Hannah Braithwaite is a curator and writer working on a Master’s in Curatorial Practice at the Glasgow School of Art. She is currently based in Tkaronto/Toronto. Her previous exhibitions include Looking at People Looking (Or Not Looking) At Art More or Less 1 Mile from Here (2019), (Dis)CONNECT (2018) and an unrealized project with the Hunterian Museum and Art Gallery, Glasgow. She holds a Bachelor’s of Fine Arts in Art History from Concordia University. She is interested in queer archival practices and storytelling, domestic spaces, craft and their political importance.

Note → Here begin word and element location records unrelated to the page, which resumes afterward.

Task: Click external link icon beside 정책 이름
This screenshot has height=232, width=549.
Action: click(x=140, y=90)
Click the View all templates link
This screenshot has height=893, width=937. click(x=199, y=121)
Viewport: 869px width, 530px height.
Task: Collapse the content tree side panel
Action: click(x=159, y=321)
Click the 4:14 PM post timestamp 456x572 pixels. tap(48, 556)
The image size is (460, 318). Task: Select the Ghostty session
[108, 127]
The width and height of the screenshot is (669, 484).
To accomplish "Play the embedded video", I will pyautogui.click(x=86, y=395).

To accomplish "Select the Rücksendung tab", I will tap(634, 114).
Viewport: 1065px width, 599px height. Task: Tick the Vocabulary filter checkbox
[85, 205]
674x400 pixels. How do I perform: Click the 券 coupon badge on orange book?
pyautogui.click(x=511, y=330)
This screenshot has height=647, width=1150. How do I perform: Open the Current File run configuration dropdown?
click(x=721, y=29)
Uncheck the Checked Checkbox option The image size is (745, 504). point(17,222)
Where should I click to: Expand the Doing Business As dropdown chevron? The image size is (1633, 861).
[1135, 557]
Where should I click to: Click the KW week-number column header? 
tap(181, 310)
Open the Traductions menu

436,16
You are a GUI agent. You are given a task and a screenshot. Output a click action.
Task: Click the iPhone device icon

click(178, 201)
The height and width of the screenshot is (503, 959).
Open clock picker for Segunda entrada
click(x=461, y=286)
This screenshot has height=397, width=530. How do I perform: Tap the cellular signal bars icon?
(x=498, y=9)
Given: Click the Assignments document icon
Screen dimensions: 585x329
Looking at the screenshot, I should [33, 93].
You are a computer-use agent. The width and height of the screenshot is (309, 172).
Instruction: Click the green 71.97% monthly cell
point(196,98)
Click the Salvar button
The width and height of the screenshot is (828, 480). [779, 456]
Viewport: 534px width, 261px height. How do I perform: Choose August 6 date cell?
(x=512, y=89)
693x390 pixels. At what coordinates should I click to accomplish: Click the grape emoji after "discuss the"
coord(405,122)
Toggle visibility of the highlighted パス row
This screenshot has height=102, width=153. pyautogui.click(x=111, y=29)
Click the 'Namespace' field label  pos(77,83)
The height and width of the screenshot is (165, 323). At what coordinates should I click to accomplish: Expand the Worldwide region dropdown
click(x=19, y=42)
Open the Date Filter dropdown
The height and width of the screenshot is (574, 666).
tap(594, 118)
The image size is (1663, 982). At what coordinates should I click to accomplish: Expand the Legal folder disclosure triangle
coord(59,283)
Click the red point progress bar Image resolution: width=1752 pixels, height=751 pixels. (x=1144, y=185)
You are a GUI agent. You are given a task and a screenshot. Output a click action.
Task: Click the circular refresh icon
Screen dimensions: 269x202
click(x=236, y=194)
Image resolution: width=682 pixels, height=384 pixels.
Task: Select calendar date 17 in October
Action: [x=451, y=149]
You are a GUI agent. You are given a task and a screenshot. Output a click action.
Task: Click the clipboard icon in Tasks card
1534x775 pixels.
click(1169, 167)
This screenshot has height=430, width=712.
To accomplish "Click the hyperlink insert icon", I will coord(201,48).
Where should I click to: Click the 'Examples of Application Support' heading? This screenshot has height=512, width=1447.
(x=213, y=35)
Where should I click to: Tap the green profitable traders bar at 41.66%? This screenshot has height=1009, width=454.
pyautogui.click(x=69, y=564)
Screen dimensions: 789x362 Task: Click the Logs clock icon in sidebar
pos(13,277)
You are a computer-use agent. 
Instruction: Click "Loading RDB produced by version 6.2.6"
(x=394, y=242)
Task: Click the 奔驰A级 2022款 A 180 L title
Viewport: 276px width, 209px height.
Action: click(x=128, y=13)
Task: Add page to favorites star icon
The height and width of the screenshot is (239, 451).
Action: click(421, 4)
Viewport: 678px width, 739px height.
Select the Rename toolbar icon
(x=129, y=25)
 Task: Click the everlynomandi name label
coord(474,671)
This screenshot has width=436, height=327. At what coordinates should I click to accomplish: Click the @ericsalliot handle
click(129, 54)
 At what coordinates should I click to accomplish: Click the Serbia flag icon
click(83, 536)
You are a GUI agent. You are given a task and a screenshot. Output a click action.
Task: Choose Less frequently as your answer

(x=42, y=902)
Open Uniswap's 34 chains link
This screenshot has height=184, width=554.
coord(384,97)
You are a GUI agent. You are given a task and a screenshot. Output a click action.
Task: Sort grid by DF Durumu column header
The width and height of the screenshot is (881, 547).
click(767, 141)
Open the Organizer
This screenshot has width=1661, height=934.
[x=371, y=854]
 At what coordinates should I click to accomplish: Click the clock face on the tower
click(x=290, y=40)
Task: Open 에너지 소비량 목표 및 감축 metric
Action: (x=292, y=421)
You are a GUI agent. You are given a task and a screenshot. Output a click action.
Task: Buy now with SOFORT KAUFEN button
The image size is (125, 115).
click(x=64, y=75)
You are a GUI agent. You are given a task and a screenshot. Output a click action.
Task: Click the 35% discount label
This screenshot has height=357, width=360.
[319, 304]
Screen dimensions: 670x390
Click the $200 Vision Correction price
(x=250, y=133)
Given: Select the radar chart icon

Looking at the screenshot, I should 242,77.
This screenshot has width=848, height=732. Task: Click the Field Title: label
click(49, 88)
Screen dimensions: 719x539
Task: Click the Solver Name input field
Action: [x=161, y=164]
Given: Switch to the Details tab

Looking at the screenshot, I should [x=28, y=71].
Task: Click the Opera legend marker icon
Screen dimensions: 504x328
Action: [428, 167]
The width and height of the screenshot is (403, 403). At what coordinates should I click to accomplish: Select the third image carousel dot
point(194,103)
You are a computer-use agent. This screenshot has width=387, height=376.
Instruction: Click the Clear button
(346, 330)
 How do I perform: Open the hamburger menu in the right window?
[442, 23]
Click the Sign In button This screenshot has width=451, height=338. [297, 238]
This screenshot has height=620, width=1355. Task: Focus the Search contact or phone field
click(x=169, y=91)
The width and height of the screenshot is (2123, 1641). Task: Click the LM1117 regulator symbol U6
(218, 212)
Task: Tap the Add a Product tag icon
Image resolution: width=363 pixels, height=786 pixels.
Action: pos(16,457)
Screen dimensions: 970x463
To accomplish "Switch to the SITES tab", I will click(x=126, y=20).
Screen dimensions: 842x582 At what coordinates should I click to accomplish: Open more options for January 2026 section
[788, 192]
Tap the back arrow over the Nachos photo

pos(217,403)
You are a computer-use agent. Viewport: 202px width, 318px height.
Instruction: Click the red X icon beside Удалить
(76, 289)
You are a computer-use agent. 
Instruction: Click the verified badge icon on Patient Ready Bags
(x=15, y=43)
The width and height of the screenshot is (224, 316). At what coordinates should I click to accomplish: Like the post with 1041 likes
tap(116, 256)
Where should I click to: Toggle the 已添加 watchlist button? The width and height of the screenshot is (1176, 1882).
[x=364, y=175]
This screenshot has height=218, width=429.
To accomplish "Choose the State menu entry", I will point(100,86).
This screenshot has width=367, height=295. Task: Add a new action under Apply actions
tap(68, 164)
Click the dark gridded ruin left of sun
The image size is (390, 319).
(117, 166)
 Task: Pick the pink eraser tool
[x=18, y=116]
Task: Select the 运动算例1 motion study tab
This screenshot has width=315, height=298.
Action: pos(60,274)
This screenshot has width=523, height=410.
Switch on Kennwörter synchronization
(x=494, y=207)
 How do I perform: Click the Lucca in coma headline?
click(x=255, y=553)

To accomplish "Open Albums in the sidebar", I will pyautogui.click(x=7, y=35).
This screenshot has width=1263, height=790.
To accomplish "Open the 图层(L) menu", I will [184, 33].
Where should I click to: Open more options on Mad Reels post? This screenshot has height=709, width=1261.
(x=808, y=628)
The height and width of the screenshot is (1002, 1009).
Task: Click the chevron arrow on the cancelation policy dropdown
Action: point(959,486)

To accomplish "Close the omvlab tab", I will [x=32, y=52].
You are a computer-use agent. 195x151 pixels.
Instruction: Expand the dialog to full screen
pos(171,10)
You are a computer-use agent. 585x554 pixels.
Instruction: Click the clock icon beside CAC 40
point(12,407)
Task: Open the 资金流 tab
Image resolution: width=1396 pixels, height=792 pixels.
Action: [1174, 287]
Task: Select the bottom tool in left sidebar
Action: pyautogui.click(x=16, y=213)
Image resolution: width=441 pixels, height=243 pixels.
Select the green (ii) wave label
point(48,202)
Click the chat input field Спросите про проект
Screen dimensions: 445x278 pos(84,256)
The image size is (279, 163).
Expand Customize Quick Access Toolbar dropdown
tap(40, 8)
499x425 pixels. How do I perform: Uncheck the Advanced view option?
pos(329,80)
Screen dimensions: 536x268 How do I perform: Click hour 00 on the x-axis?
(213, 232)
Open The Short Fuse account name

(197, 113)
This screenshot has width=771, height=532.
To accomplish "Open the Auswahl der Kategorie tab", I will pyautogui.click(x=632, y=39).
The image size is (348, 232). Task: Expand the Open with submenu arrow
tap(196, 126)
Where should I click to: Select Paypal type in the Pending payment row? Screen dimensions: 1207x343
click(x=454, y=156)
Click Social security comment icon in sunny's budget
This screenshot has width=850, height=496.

Her most recent project, having been touched on the surface, is a zine and online appendix for queer women to reflect upon the spaces they inhabit and create. Initiated by Hannah Braithwaite in collaboration with and featuring new writing from Hannah Karpinski and Isabelle Joy-Stephen, the project explores queer friendships, ephemera, and domestic space, inspired in part by José Esteban Muñoz’s text “Ephemera as Evidence”. Ephemera, defined by Muñoz, accounts for the residues of queer life. In having been touched on the surface, ephemera takes the form of sewing patterns, shared clothing, and familiar routines. The zine will be published in a limited run in September of 2020 and will not be available online, rather distributed locally by the collaborators.
The accompanying online appendix shows fragments of the many works that inspired and innfluenced this project. It can be found at surfacezine.tumblr.com.